■ **Stated task a**
Please convert the lines of the records starting at the line containing "This screenshot has width=525, height=523." and ending at the line containing "pos(891,298)" into a Markdown table with the columns Row and Line, skipping blank lines. Leave the pictures out of the table.
━━━━━━━━━━━━━━━━
If I have this code:
char myArray[] = { 'a', 'b', 'c' };
cout << myArray;
It gives me this output:
abc
However, if I have this code:
int myArray[] = { 1, 2, 3 };
cout << myArray;
It gives me this output:
0x28ff30
Why does it not print out 123?
The reason that the first piece of code works is that the compiler is implicitly converting the array into a const char * character pointer, which it's then interpreting as a C-style string. Interestingly, this code is not safe because your array of characters is not explicitly null-terminated. Printing it will thus start reading and printing characters until you coincidentally find a null byte, which results in undefined behavior.
In the second case, the compiler is taking the int array and implicitly converting it into an int * pointer to the first element, then from there to a const void * pointer to the first element. Printing a const void * pointer with cout just prints its address, hence the output you're getting.
Hope this helps!
━━━━━━━━━━━━━━━━
■ **Stated task b**
Answer these questions about the passage on printing arrays with cout:
(i) What output does printing the char array produce?
(ii) What output does printing the int array produce?
(iii) To what pointer type is the int array finally converted before being printed?
━━━━━━━━━━━━━━━━
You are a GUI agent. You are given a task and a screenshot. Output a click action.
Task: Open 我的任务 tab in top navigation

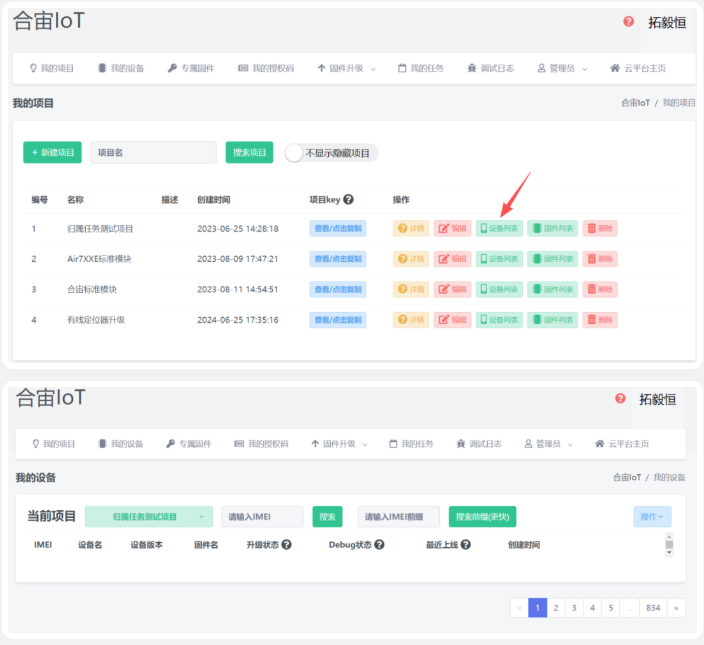421,68
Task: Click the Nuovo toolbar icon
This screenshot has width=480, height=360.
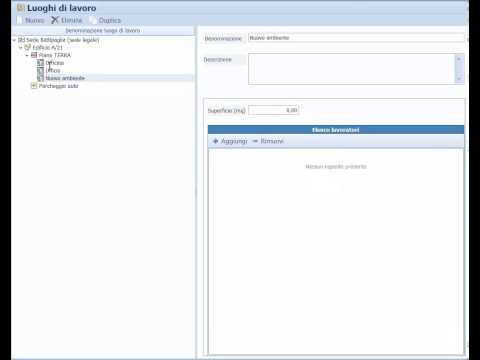Action: [20, 20]
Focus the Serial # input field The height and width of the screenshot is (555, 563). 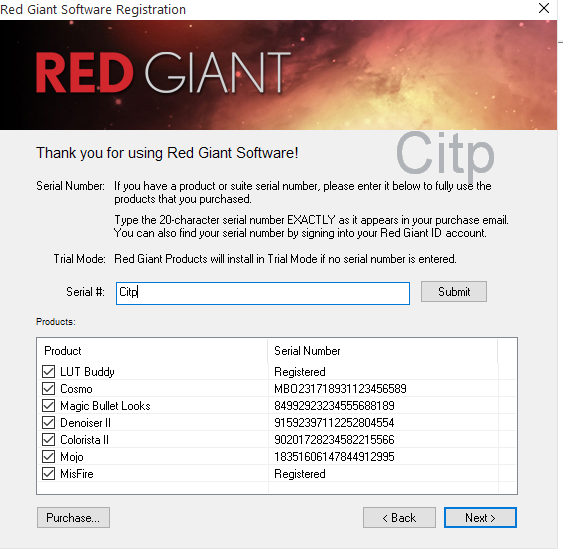point(263,293)
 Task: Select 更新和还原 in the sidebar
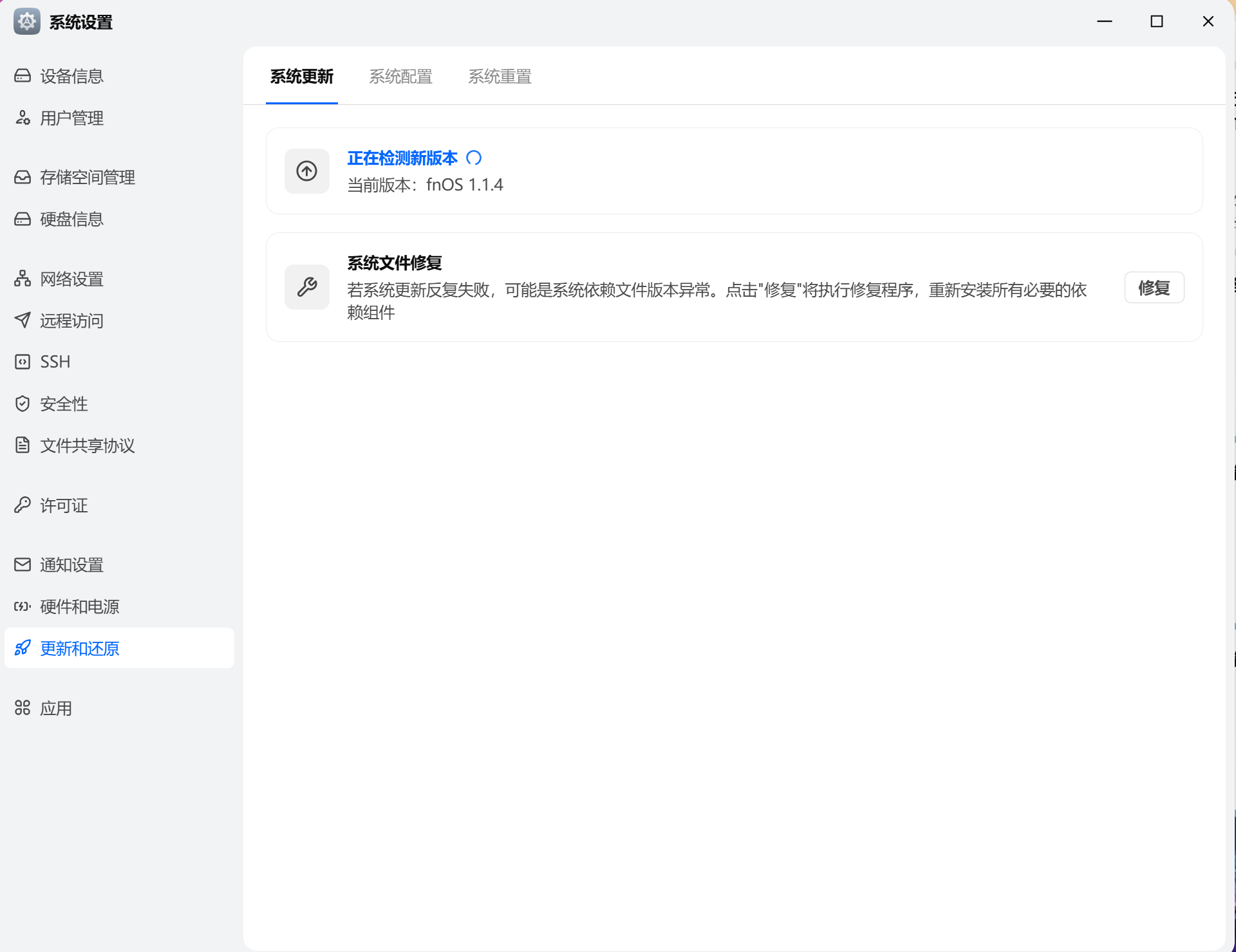79,648
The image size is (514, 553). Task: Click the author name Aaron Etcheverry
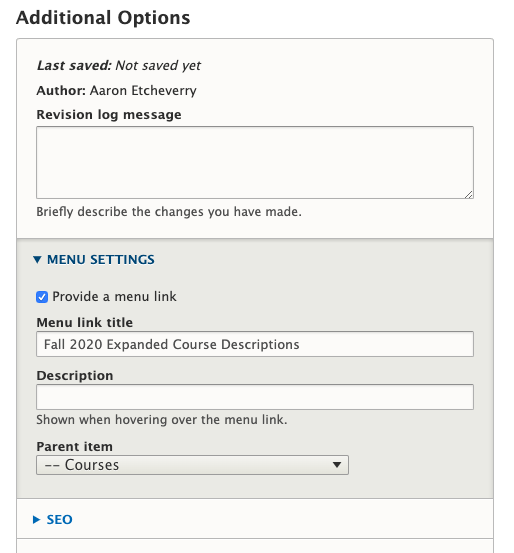point(143,91)
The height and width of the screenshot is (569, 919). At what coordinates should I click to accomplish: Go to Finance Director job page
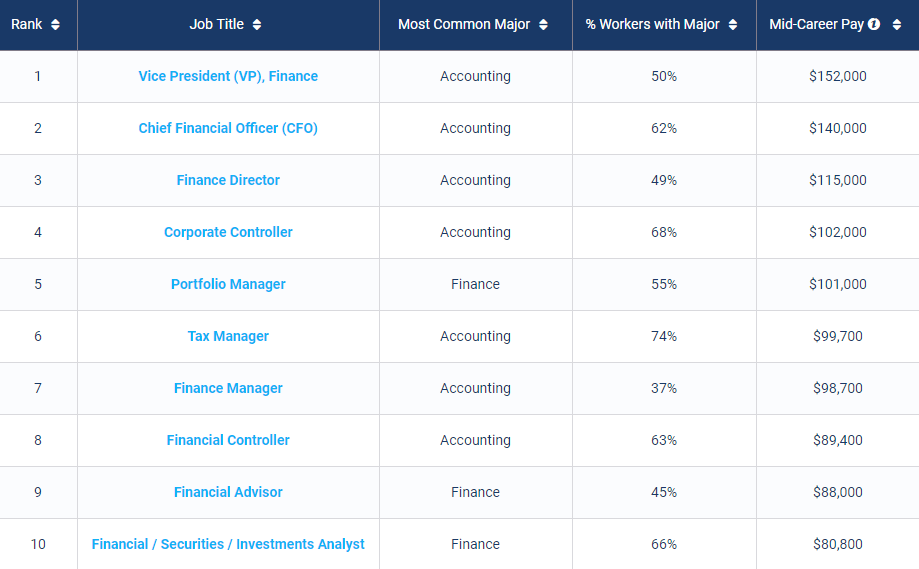coord(228,180)
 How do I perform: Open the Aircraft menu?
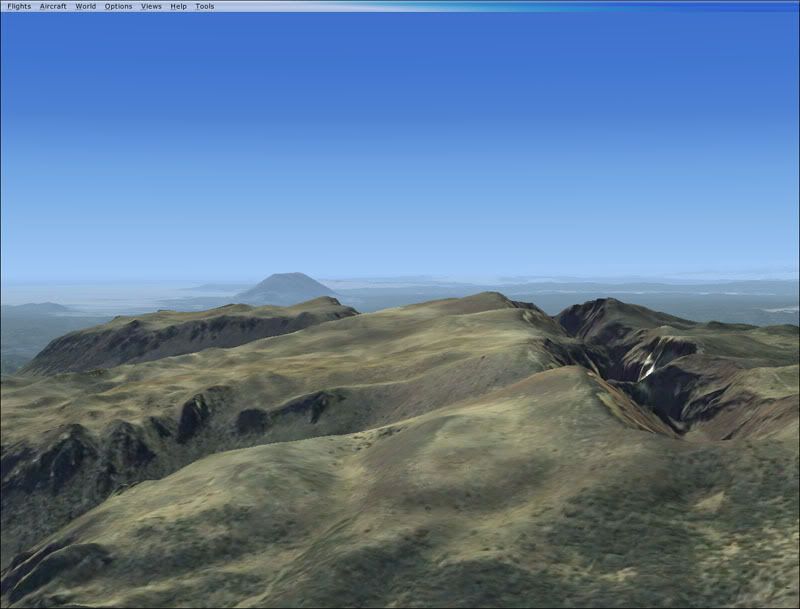(x=53, y=6)
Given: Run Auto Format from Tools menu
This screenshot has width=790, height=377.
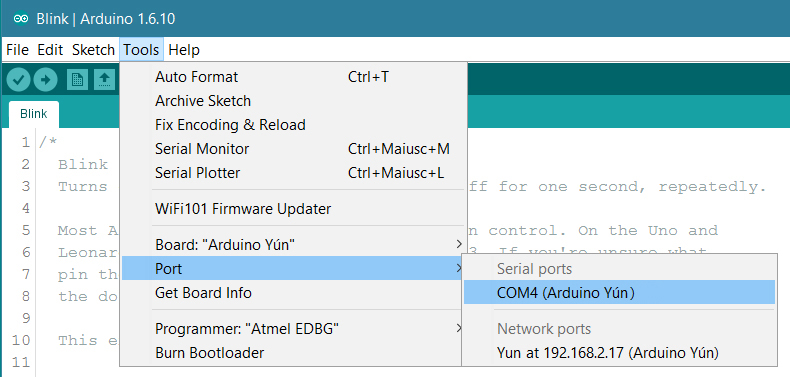Looking at the screenshot, I should 292,77.
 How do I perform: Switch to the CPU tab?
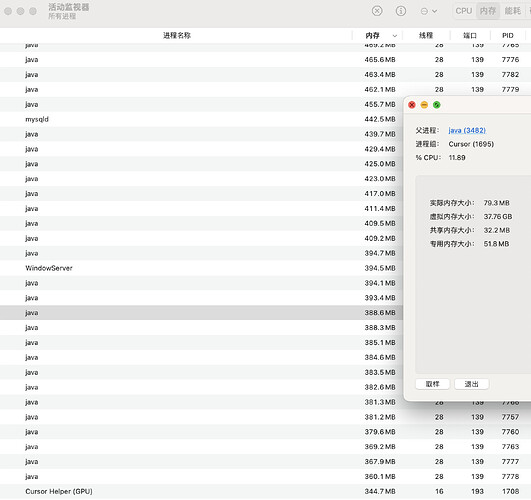coord(464,11)
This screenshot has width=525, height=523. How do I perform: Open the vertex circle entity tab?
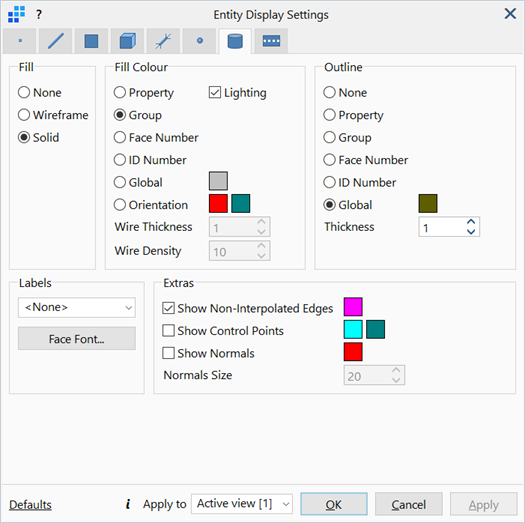pos(200,41)
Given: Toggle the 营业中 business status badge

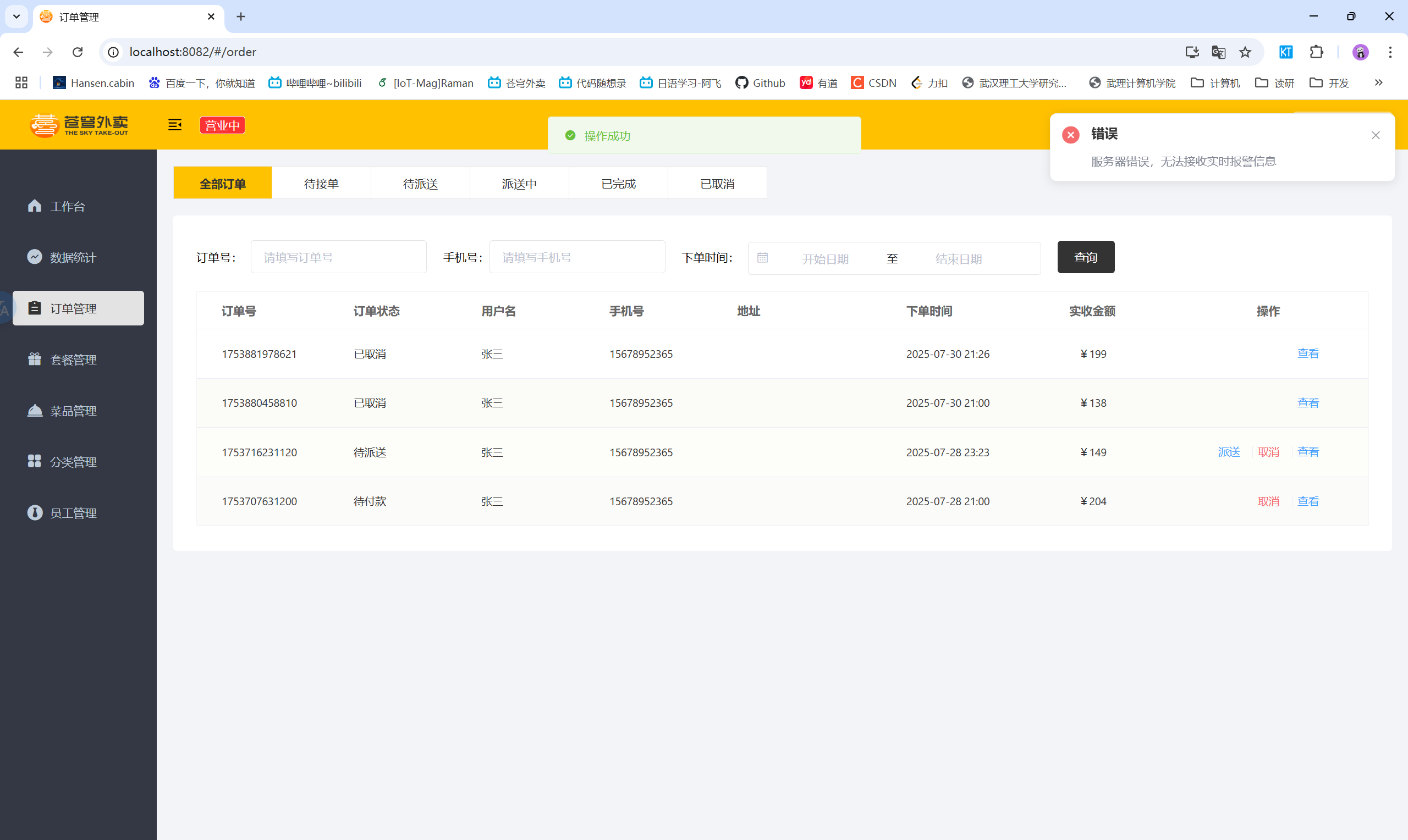Looking at the screenshot, I should (x=222, y=125).
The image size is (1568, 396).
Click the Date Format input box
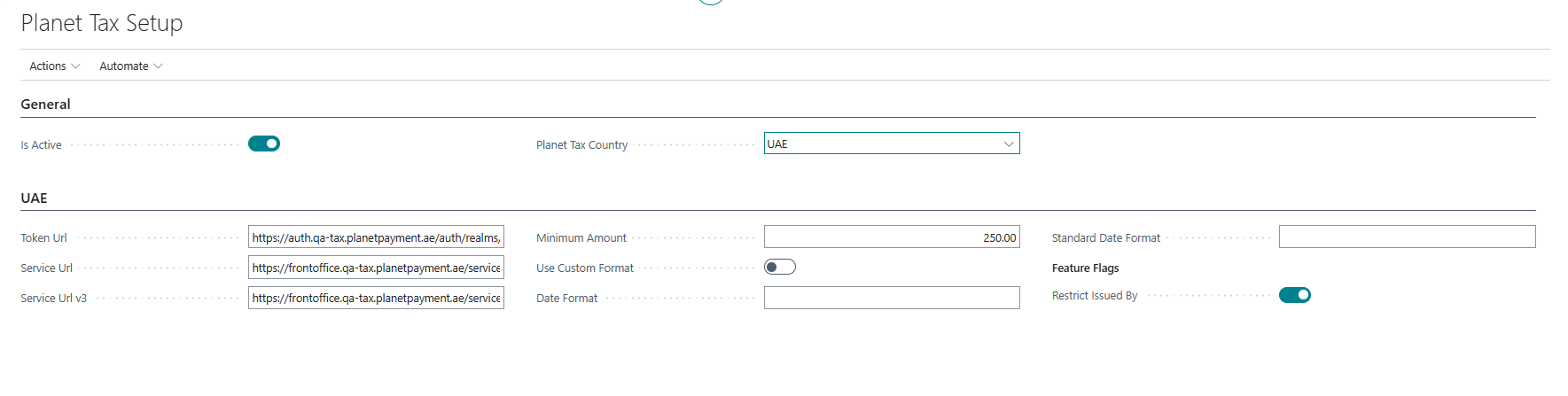pos(891,298)
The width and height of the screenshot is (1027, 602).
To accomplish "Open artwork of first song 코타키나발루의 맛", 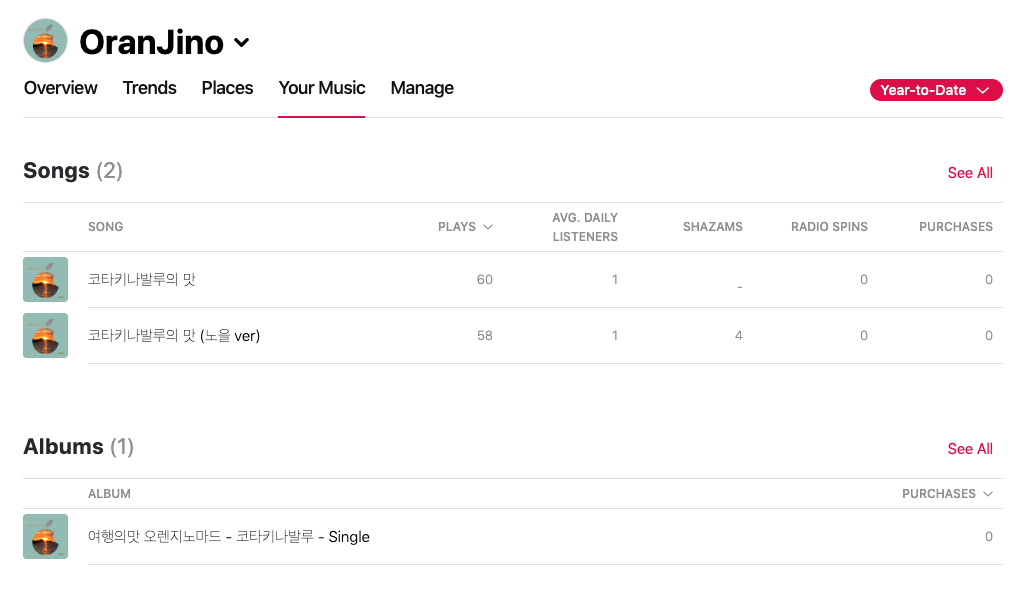I will pos(45,280).
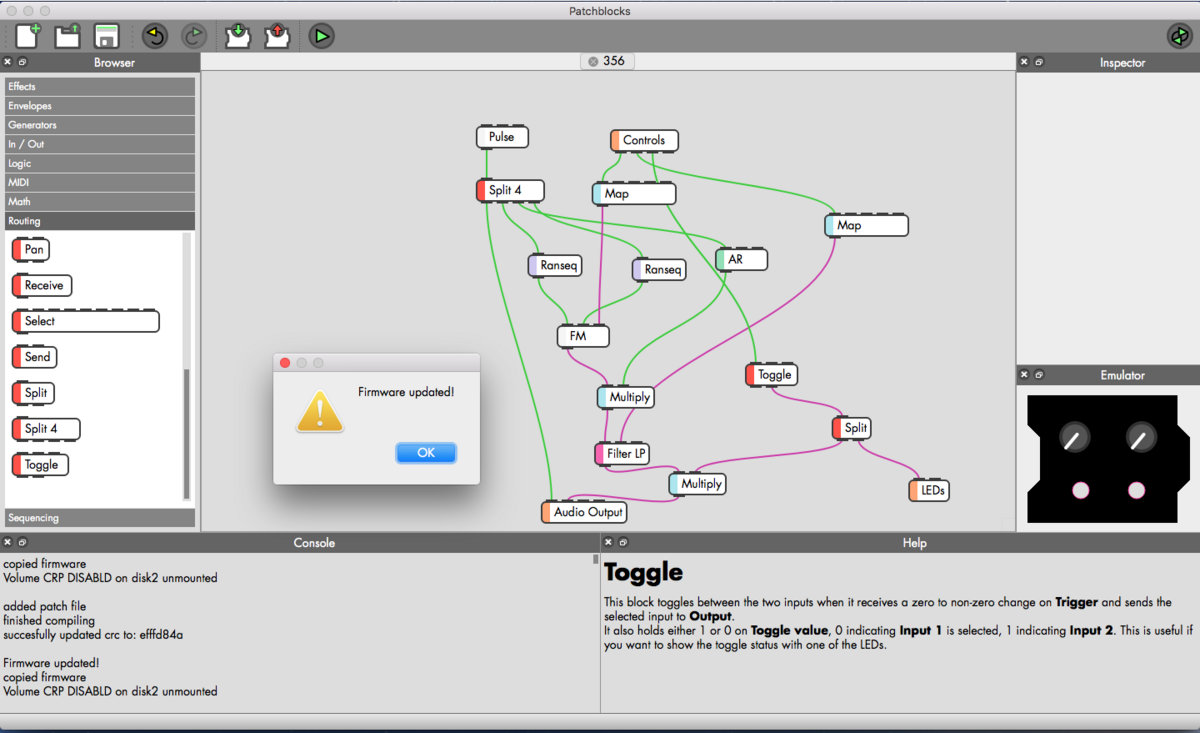Click the left emulator knob

click(x=1074, y=437)
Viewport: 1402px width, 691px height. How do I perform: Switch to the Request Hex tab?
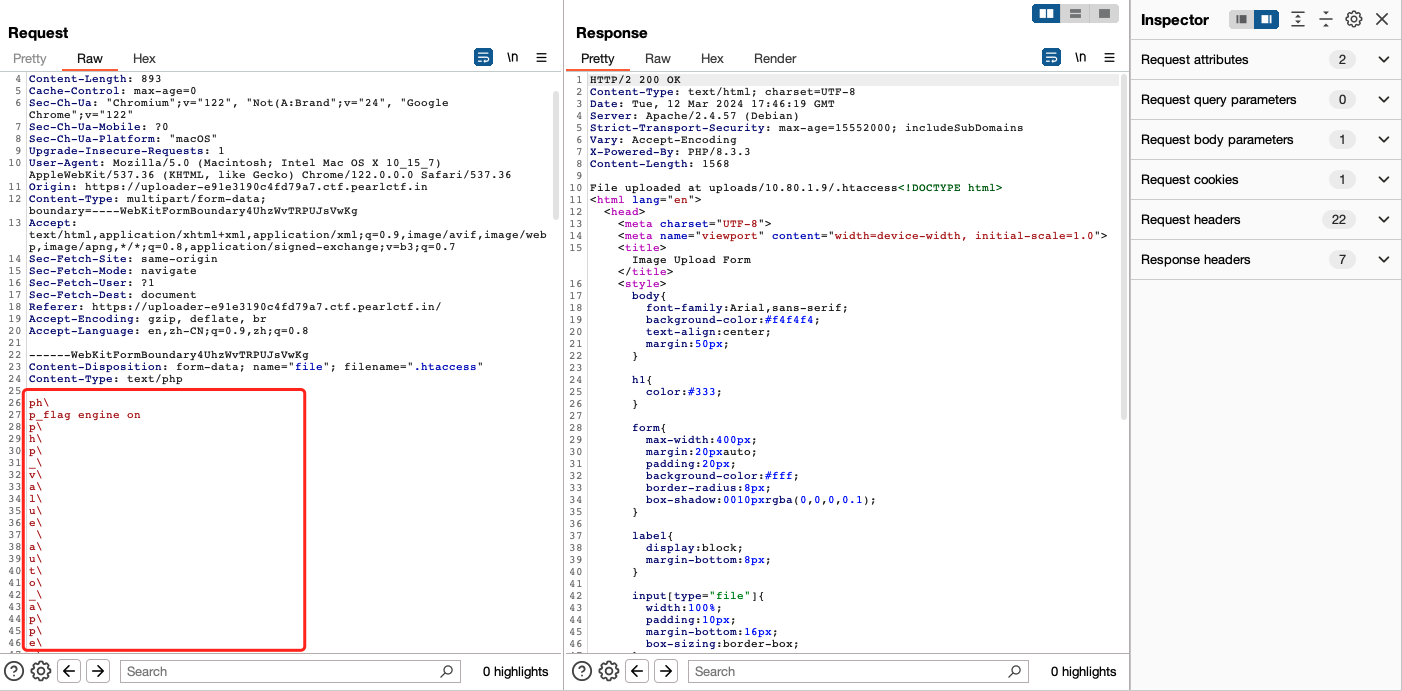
━━━━━━━━━━━━━━━━
■ **Expected output a**
| Row | Line |
|---|---|
| 1 | This screenshot has width=525, height=523. How do I perform: Open the vertex circle entity tab? |
| 2 | pos(200,41) |
| 3 | Given: Toggle the 营业中 business status badge |
| 4 | Looking at the screenshot, I should (x=222, y=125). |
| 5 | The image size is (1568, 396). |
| 6 | Click the Date Format input box |
| 7 | pos(891,298) |

■ **Expected output b**
(i) abc
(ii) 0x28ff30
(iii) A const void * pointer to the first element